Similarly, the decreased favorability in education that was once cultural in homesteads is caused by an economic outlook that does not reward academic and professional excellence.
Hence, youth dropping out, or choosing trading occupations that do not need professional competence are not traits of a misguided generation. Instead, disenchanted graduates are not materially convinced of the dividends of mere academic excellence as generations beforehand. There is widespread misconception that youths are bad debtors, and simply refuse to pay back creditors from malevolent volition. Youth loans defaults occurred at the similar time that structurally the economy began to contract.

Without identifying the correct causation of prevalent behaviour, governments cannot propose the right models to stimulate more desirable behaviour. But here’s a thing about social psychology, as government correct the right causes, economic stakeholders show their appreciation too.

The rewards of reciprocal favorability
By identifying and rectifying the causes of bad behaviour, citizens are more likely to voluntarily reciprocate. Virtuous impulses and motivations begin to flourish. For instance, according to Thaler, citizens develop their own conscience such as “fairness theory”.

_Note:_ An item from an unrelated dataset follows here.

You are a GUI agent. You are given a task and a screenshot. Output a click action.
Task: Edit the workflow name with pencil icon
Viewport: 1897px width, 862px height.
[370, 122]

This has important economic implications. It explains, for example, even when economic pressures would force a multi-pricing regime, many retailers have stuck by the monetary imperative of singular pricing. It also explains how even with dwindling foreign currency reserves, manufacturers in the economy have tried their best to avoid parallel markets for foreign currency. They are empathetic.
Contrary to most critics, what governor Mangudya and to a lesser extent former Finance Minister Chinamasa have brought to the economy is reciprocal favourability. They have not been as exceptional in actual policy, but they have been good at tapping into the conscience of key stakeholders’ impulses and motivations.
It does not happen too often in developing economies, but as some economists have suggested in their writings, some policy makers in developed economies are successful for no other reason except that they are trusted and liked! Ultimately, policy makers and governance are dealing with people! It goes a long way to be an affable and trustworthy policy maker.
Naturally, as human beings, more than abstract economic legislation and enforcement, our impulses and motivations respond directly to personable connection! The Nobel Prize for Economies this year tells Zimbabwe, let’s improve our behavioural economy!